Document:
It was not, however, the fear of German expansion in Europe that induced the United States to abandon its policy of neutrality. So long as the war was considered as a merely European conflict of power, it was to be expected, following the American tradition of non-interference in European affairs, that the contest would be regarded as foreign to the interests of the American people.
Even a long succession of incredible outrages upon the citizens of the United States, accompanied with almost open interference with its internal affairs, did not move the American Government to abandon the resolution to remain neutral, nor did it awaken the American people to a full realization of the peril to which they were exposed. Hundreds of American men, women, and children, innocently traveling upon the high seas in the faith that they were under the protection of laws and customs that all nations had agreed to respect, were mercilessly slaughtered under the orders of the Imperial German Government. Repeated protests were followed by the continued destruction of non-combatant lives and the sinking of ships without search or warning, in violation not only of established laws of the sea, but of the principles embodied in treaties solemnly entered into which the German Government insisted were still binding upon the United States.
When, finally, the American Government announced that, unless the German Government was disposed to conform to the established rules of international law, diplomatic relations between the two countries must cease altogether, a promise to pursue thenceforth a legal course was made, but qualified by the demand that the Government of the United States should serve the purposes of the Imperial Government with other powers friendly to the United States. That the restriction placed upon the devastations of submarine torpedo-boats was intended to be only temporary, and that these devastations were intended to be resumed when a sufficient number of boats should be constructed to become really effective in suppressing American commerce, is now established in a manner that exposes the utter insincerity of the Imperial Government in all its professedly friendly negotiations with the United States.

The exercise: Copy the passage on American neutrality above word for word, in full.

Dataset section:
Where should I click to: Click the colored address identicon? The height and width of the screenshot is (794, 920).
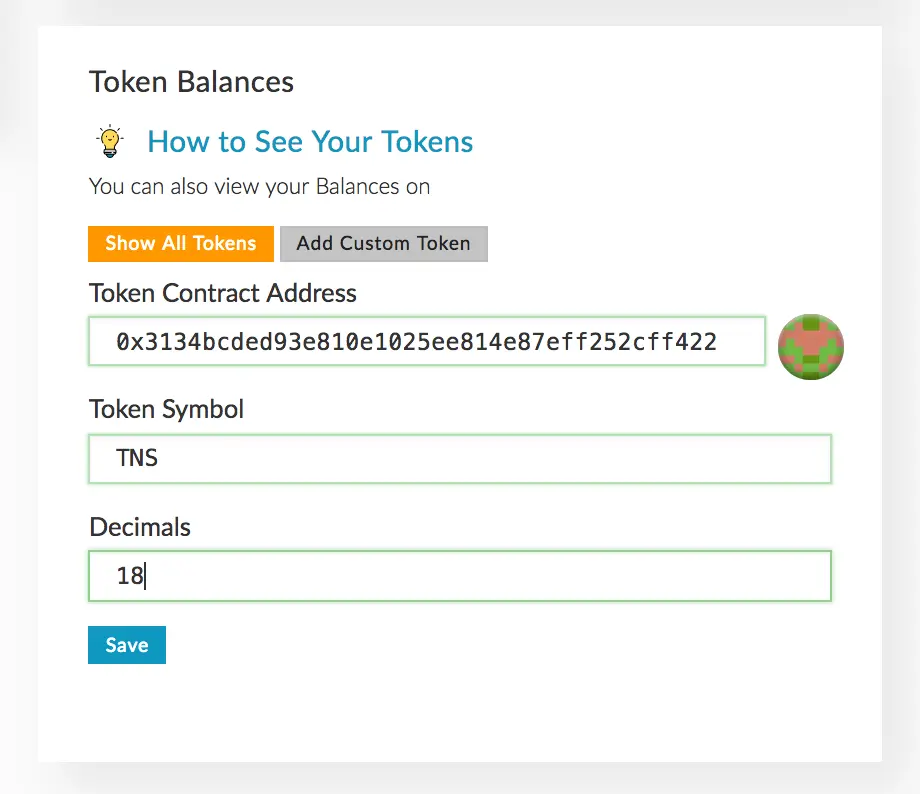click(811, 346)
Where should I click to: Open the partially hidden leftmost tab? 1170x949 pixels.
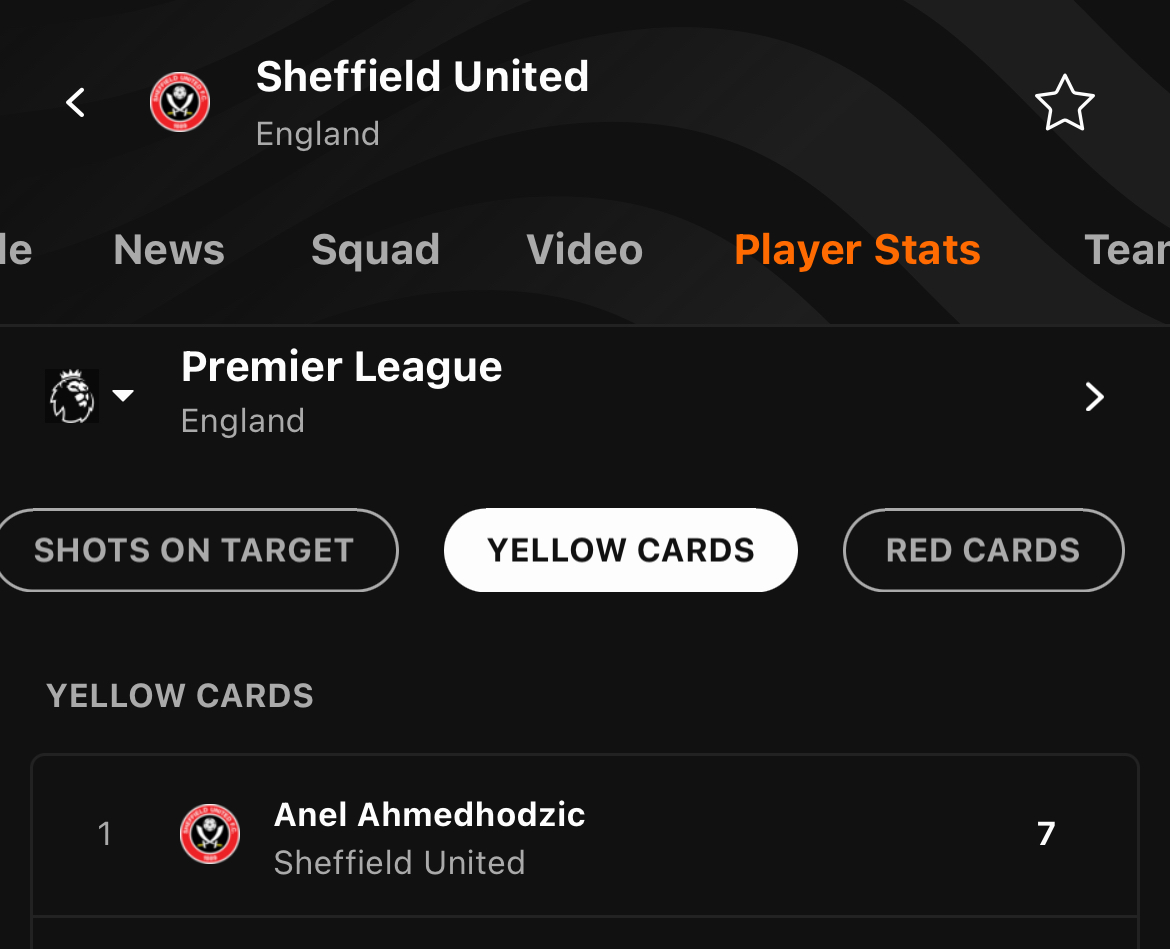pyautogui.click(x=16, y=249)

Task output:
It was not, however, the fear of German expansion in Europe that induced the United States to abandon its policy of neutrality. So long as the war was considered as a merely European conflict of power, it was to be expected, following the American tradition of non-interference in European affairs, that the contest would be regarded as foreign to the interests of the American people.
Even a long succession of incredible outrages upon the citizens of the United States, accompanied with almost open interference with its internal affairs, did not move the American Government to abandon the resolution to remain neutral, nor did it awaken the American people to a full realization of the peril to which they were exposed. Hundreds of American men, women, and children, innocently traveling upon the high seas in the faith that they were under the protection of laws and customs that all nations had agreed to respect, were mercilessly slaughtered under the orders of the Imperial German Government. Repeated protests were followed by the continued destruction of non-combatant lives and the sinking of ships without search or warning, in violation not only of established laws of the sea, but of the principles embodied in treaties solemnly entered into which the German Government insisted were still binding upon the United States.
When, finally, the American Government announced that, unless the German Government was disposed to conform to the established rules of international law, diplomatic relations between the two countries must cease altogether, a promise to pursue thenceforth a legal course was made, but qualified by the demand that the Government of the United States should serve the purposes of the Imperial Government with other powers friendly to the United States. That the restriction placed upon the devastations of submarine torpedo-boats was intended to be only temporary, and that these devastations were intended to be resumed when a sufficient number of boats should be constructed to become really effective in suppressing American commerce, is now established in a manner that exposes the utter insincerity of the Imperial Government in all its professedly friendly negotiations with the United States.